Jihane Herizi : Et l'impact dans un an et demi, ça peut être juste « j'ai quitté mon poste, j'ai changé de poste, ça va mieux dans mon équipe ». Il y a tellement de mesures d'impact finalement qualitatives, autant que quantitatives.
Fadila Leturcq : Exactement. Et par ailleurs, la complexité autour du numérique et des produits qu'on a au sein du campus, c'est que l'impact ne va pas être le même d'une formation à une autre. Oui. Parce que là, quand on forme à l'agilité, ce n'est pas la même chose que former un développeur à l'accessibilité parce qu'il est obligé de se conformer aux standards d'accessibilité. Alors que l'agilité, c'est une posture, mais il n'y a pas forcément d'obligation sur le reste. Donc en fait, l'impact, on ne va pas le mesurer de la même façon en fonction des formations qu'on délivre.
Jihane Herizi : Sur des formations de type obligatoire, en tout cas certifiantes ou qui te permettent de faire un acte obligatoire, à une formation qui est un must-have, une bonne chose pour toi.
Fadila Leturcq : Exactement.
Jihane Herizi : Très bien.
Fadila Leturcq : Après, que te dire sur la création du campus ? Je te disais, c'était plusieurs étapes. Et tu as évoqué quelque chose tout à l'heure, tu as parlé de cartographie, de savoir où on en était. Et comme je t'ai dit, notre premier produit, ça a été de créer un catalogue de formations sur la base de l'existant. En fait, ça, ça a été notre premier job, se situer dans l'existant. Parce qu'on arrive en interministériel avec ce grand projet, mais il ne faut pas oublier qu'on avait, nous, déjà fait des choses, que les ministères avaient déjà fait des choses, que le plan de relance a permis de financer des choses. Et moi, j'ai une conviction, c'est que quand on refuse de s'appuyer sur les briques existantes, qu'on repart de zéro, qu'on cherche à innover à tout prix, qu'on cherche à tout redéfinir, en fait, on s'isole. Et moi, ce n'était pas mon objectif. Moi, je me suis dit, le campus doit rassembler tous les acteurs de la formation au numérique interministériel et tout ce qui a déjà été fait. Donc, en fait, la V1 du catalogue, ça a été d'identifier, de cartographier tout ce qui avait déjà été fait par les ministères, de mettre en visibilité, voire de proposer aux administrations d'ouvrir des places en interministériel. Ça, ça a été vraiment notre premier job.

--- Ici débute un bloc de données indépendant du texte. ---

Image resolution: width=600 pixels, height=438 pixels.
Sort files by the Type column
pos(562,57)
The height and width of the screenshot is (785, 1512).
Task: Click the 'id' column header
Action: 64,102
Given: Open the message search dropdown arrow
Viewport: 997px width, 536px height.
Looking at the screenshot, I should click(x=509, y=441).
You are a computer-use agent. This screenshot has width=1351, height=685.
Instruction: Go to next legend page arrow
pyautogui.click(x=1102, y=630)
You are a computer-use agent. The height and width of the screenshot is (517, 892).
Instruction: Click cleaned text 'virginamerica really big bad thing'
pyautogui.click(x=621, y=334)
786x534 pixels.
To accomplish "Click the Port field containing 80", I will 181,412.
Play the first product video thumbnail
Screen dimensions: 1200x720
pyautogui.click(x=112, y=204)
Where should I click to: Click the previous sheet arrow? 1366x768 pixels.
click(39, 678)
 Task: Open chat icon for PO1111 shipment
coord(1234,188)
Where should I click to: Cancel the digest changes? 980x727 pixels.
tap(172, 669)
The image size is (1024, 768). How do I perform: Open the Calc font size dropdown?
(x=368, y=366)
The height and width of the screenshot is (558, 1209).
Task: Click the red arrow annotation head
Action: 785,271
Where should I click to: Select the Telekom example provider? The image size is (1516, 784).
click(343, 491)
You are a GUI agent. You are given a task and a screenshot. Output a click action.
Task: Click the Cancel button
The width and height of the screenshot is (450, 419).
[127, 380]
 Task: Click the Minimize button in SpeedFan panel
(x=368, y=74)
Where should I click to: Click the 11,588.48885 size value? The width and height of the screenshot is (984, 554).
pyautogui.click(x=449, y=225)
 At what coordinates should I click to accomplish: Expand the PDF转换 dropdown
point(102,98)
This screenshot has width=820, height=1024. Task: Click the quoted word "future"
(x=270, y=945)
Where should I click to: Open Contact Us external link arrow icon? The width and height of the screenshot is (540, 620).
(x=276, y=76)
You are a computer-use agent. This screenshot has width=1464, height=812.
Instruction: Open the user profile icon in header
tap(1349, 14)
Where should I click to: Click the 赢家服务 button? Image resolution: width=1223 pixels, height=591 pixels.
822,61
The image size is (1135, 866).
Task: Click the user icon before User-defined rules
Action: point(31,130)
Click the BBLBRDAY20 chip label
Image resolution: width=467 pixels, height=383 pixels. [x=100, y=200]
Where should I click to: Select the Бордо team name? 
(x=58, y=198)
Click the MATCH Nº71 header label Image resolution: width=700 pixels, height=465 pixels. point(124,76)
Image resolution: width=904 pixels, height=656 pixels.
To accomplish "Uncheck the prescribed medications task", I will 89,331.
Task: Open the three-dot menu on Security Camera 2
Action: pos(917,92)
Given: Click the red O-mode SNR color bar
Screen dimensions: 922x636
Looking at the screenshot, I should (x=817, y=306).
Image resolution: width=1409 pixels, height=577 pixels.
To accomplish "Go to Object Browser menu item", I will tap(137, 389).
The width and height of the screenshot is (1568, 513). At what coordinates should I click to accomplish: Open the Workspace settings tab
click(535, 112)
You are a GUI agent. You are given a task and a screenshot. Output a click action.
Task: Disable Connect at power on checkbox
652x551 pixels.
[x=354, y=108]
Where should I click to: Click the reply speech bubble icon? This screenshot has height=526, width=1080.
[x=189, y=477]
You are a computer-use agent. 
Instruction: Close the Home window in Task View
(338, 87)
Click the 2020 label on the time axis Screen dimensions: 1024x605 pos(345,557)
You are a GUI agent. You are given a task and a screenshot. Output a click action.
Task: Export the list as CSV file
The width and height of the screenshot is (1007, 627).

Jihane Herizi : C'est important parce que ça vous permet aussi de savoir où placer votre énergie. On a tout ça. Et maintenant, les trous dans la raquette, c'est ce qu'on disait tout à l'heure. Finalement, quel est le problème ? Où est-ce que ça manque d'acteurs ? Où est-ce que ça manque de formation, etc.
Fadila Leturcq : Là, c'est ce que tu dis. C'est hyper intéressant. Effectivement, ça nous a permis d'identifier les angles morts. Et en fait, ça nous a permis d'aller, en tout cas dans notre production, vers des produits de formation qui n'existaient pas, qui n'existaient pas. Et pour moi, c'est là où on a notre 0 to 1. C'est là où on a une vraie valeur ajoutée en tant que campus. C'est qu'on va venir intervenir sur tout ce qui n'est pas encore exploré en termes de formation numérique dans l'administration.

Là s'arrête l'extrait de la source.